Rebel Yell! What Are You Thinking?

You know how to search for what you want. You just open your browser of choice. Google, Safari, for the privacy conscious, Duck Duck Go.

I keep being told people are using social media sites as search engines now. So maybe you go on there. On TikTok. Or Instagram. You type in what you want. Except you probably don’t want it that bad. You’re just searching.

Maybe you start typing… but swipe off before you finish. Something else is more interesting. Someone texts you. Maybe you’re halfway through reading a Wiki page- but it’s boring. Whatever.

We look everything up all the time because we can. There’s some actor you can’t name in a show. Look it up. There’s a recipe you can’t quite remember. Look it up. There’s a train timetable you want to double check, a clothing range you plan to browse, a weird fact your co-worker told you that you didn’t really believe, so you want to see if it’s true or not. You look it up.

But wait. Breath in.

You might be able to remember that actor.

Breath out.

Where have you seen him before?

Breath in.

Do you remember when it was?

Breath out.

Can you place him in another film?

Breath in.

The name comes to you.

Or another example: when I was a child, if I lost something, my grandmother would say to me, ‘Where did you last see it?’ No doubt this has been said to you too. It’s annoying. And yet. If you think back. To when you were holding it. Where you were standing. What was going through your head. It comes back to you. You know where it is.

When you feel that flicker in your gut that we call instinct, reflection alone will show you how best to respond to it.

This must seem pointless. Why rack your brains for answers if you don’t have to? You have better things to do, right?

Welcome to the Lost Art of Reflective Thinking.

It is lost because we don’t do it. We are socialised to be action! people. Taking our time looks lazy, weak, and indecisive.

It is an art because it requires creativity and imagination. It requires big picture thinking that is marvellous in scope and exciting in depth.

Reflecting means thinking things through. Applying yourself to pondering. Working it out like a kid beavering away at his maths homework. It’s how we cultivate theories, figure out problems, learn to identify patterns… in our head. And I believe that when you feel that flicker in your gut that we call instinct, reflection alone will show you how best to respond to it.

When you start deliberating, you’ll be surprised how the thought develops in your mind, just like a photograph in a dark room. Slowly, slowly revealing all the outlines and colours, becoming clearer, until you understand.

Yet these days we live by information processing. We react to stimulus and execute like machines. We reply to every email as fast as it comes in, we field questions from colleagues about immediate tasks, and track the relentless news cycle. All of this is fast thinking. It feels good. It’s like physically running through tasks on a life-size to-do list.

Fast thinking Gets Things Done. But it is also the mental equivalent of jumping from cloud to cloud, going through never-ending levels of a video game that can only lead to the grave.

* [DATA BLOCK]:
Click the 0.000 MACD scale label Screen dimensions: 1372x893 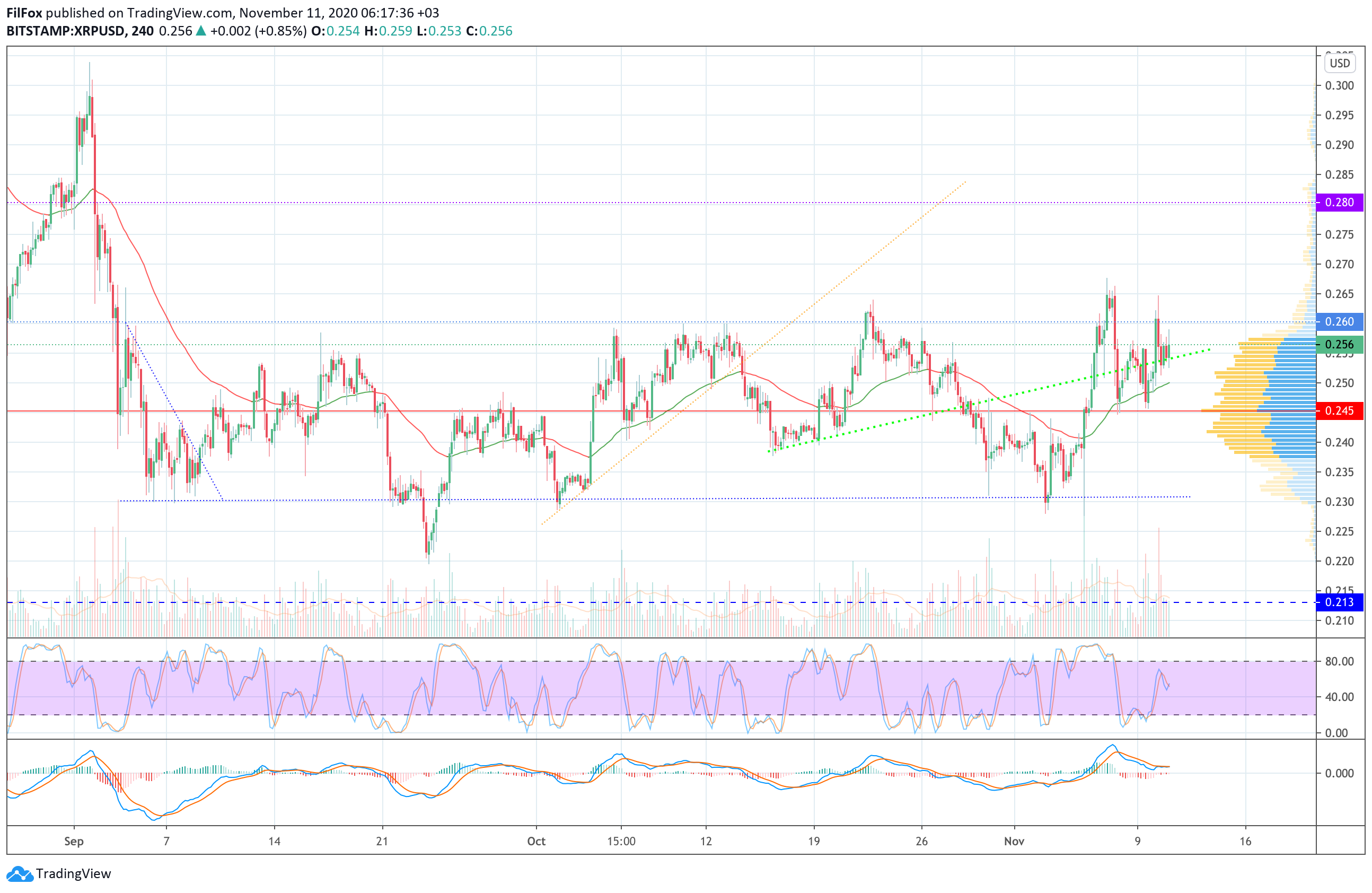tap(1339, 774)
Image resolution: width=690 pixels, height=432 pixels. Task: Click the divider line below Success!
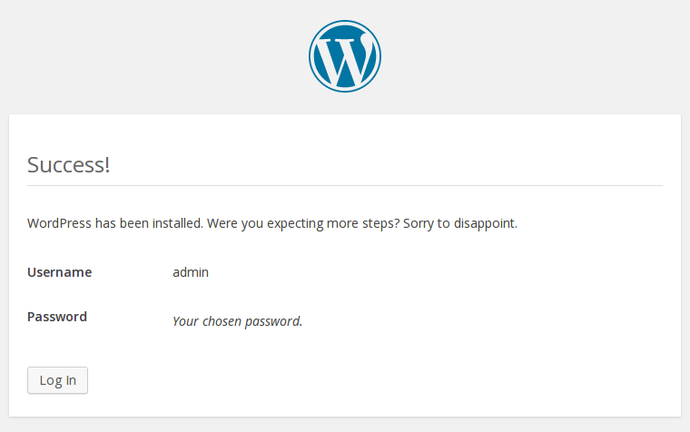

* [WRITTEN PROBLEM 1]: In the essay on reflective thinking, what would the writer's grandmother ask when the writer lost something as a child?
* [WRITTEN PROBLEM 2]: Reproduce word for word the part of the essay on reflective thinking that runs from "This must seem" up to and including "exciting in depth.".

* [FULL ANSWER 1]: "Where did you last see it?"

* [FULL ANSWER 2]:
This must seem pointless. Why rack your brains for answers if you don’t have to? You have better things to do, right?

Welcome to the Lost Art of Reflective Thinking.

It is lost because we don’t do it. We are socialised to be action! people. Taking our time looks lazy, weak, and indecisive.

It is an art because it requires creativity and imagination. It requires big picture thinking that is marvellous in scope and exciting in depth.